4. Il ressort des pièces du dossier que M. C a sollicité de l'autorité consulaire française à Beyrouth (Liban) la délivrance d'un visa de court séjour afin de rendre visite, en France, à sa mère ainsi qu'à ses trois sœurs. Sont produits des billets d'avion pour un voyage du 16 septembre au 7 octobre 2023, une attestation d'accueil établie par l'une des sœurs du demandeur, validée par le maire de Versailles, une seconde attestation dans laquelle cette même sœur, dont le revenu fiscal de référence pour l'année 2022 s'élève à 60 608 euros, indique qu'elle prendra en charge l'ensemble de ses frais durant son séjour. Il ressort également des pièces du dossier que M. C exerce depuis quatre années son activité professionnelle pour le compte des restaurants Janet Saidnaya à Damas en qualité de chef de cuisine. Par ailleurs, M. C dispose d'un solde créditeur de 5 300 320 livres syriennes au sein de la banque Bemo Saudi Fransi. Enfin, l'épouse de M. C et leurs deux enfants mineurs, E C et A C nés les 16 juillet 2007 et 22 janvier 2009, résident à Damas, les enfants y étant scolarisés au sein du Lycée Hassan Serieh. Ainsi, M. C dispose de fortes attaches personnelles et familiales dans son pays d'origine. Par suite, eu égard aux garanties de retour suffisantes ainsi justifiées, les requérants sont fondés à soutenir que le sous-directeur des visas, en estimant qu'il existe un risque avéré de détournement de l'objet du visa sollicité, a entaché sa décision d'une erreur manifeste d'appréciation en refusant de délivrer à M. C le visa de court séjour qu'il a sollicité au motif qu'il existerait un risque de détournement de son objet à des fins migratoires.

5. Il résulte de ce qui précède que M. C et Mme C épouse F sont fondés à demander l'annulation de la décision attaquée.

Sur les conclusions à fin d'injonction :

6. Eu égard au motif d'annulation qu'il retient, l'exécution du présent jugement implique nécessairement qu'un visa de court séjour soit délivré à M. C. Il y a lieu, par suite, d'enjoindre au ministre d'Etat, ministre de l'intérieur, de faire délivrer à M. C ce visa dans le délai de deux mois à compter de la notification du présent jugement.

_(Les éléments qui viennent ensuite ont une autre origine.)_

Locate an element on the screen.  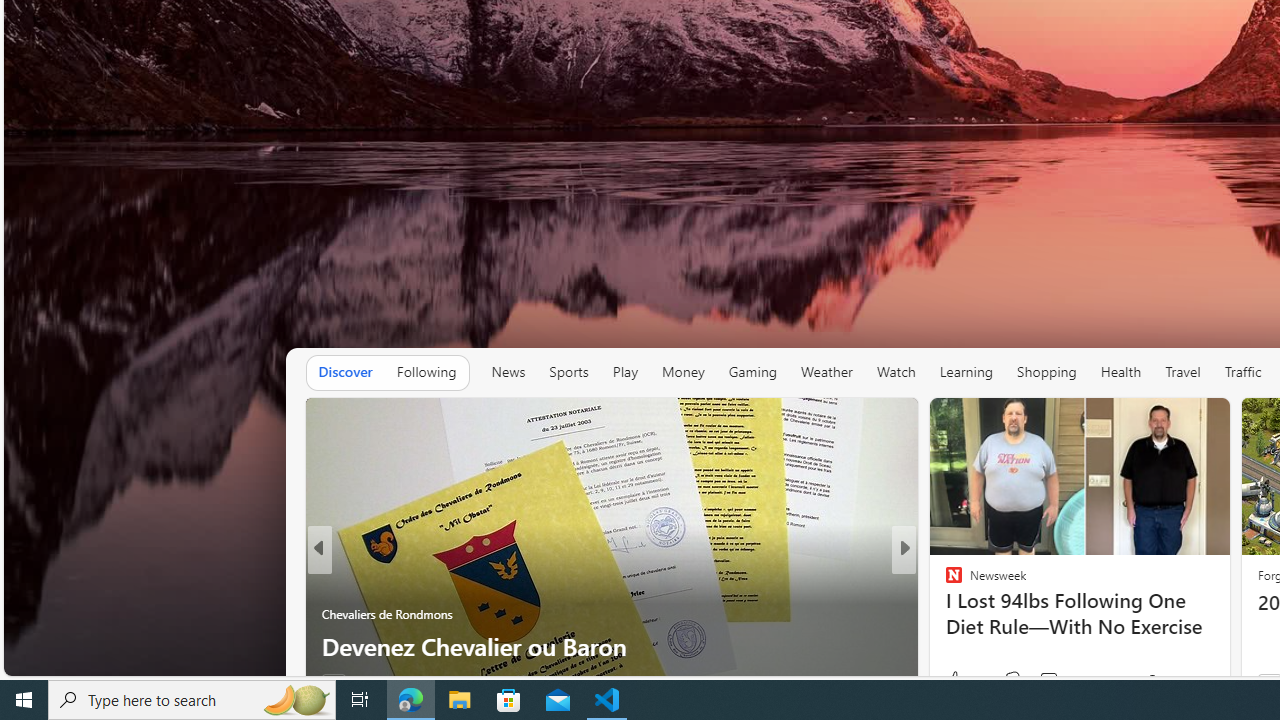
'Shopping' is located at coordinates (1046, 372).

Sur les frais liés au litige :

7. Dans les circonstances de l'espèce, il y a lieu de mettre à la charge de l'Etat une somme de 1 200 euros (mille deux cents euros) au titre des frais exposés par M. C et Mme C épouse F et non compris dans les dépens.

D É C I D E :

Article 1er : La décision du sous-directeur des visas du 26 octobre 2023 est annulée.

Article 2 : Il est enjoint au ministre d'Etat, ministre de l'intérieur, de faire délivrer un visa d'entrée et de court séjour à M. C dans un délai de deux mois à compter de la notification du présent jugement.

Article 3 : L'Etat versera à M. C et Mme C épouse F la somme globale de 1 200 euros (mille deux cents euros) au titre de l'article L. 761-1 du code de justice administrative.

Article 4 : Le présent jugement sera notifié à M. D C, à Mme B C épouse F et au ministre d'Etat, ministre de l'intérieur.

Délibéré après l'audience du 5 mai 2025, à laquelle siégeaient :

Mme Claire Chauvet, présidente,

Mme Françoise Guillemin, première conseillère,

M. Emmanuel Bernard, conseiller.

Rendu public par mise à disposition au greffe le 26 mai 2025.

La présidente-rapporteure,

Claire Chauvet

L'assesseur la plus ancienne

dans l'ordre du tableau,

Françoise Guillemin

La greffière,

Anne Voisin

La République mande et ordonne au ministre d'Etat, ministre de l'intérieur, en ce qui le concerne ou à tous commissaires de justice à ce requis en ce qui concerne les voies de droit commun contre les parties privées, de pourvoir à l'exécution de la présente décision.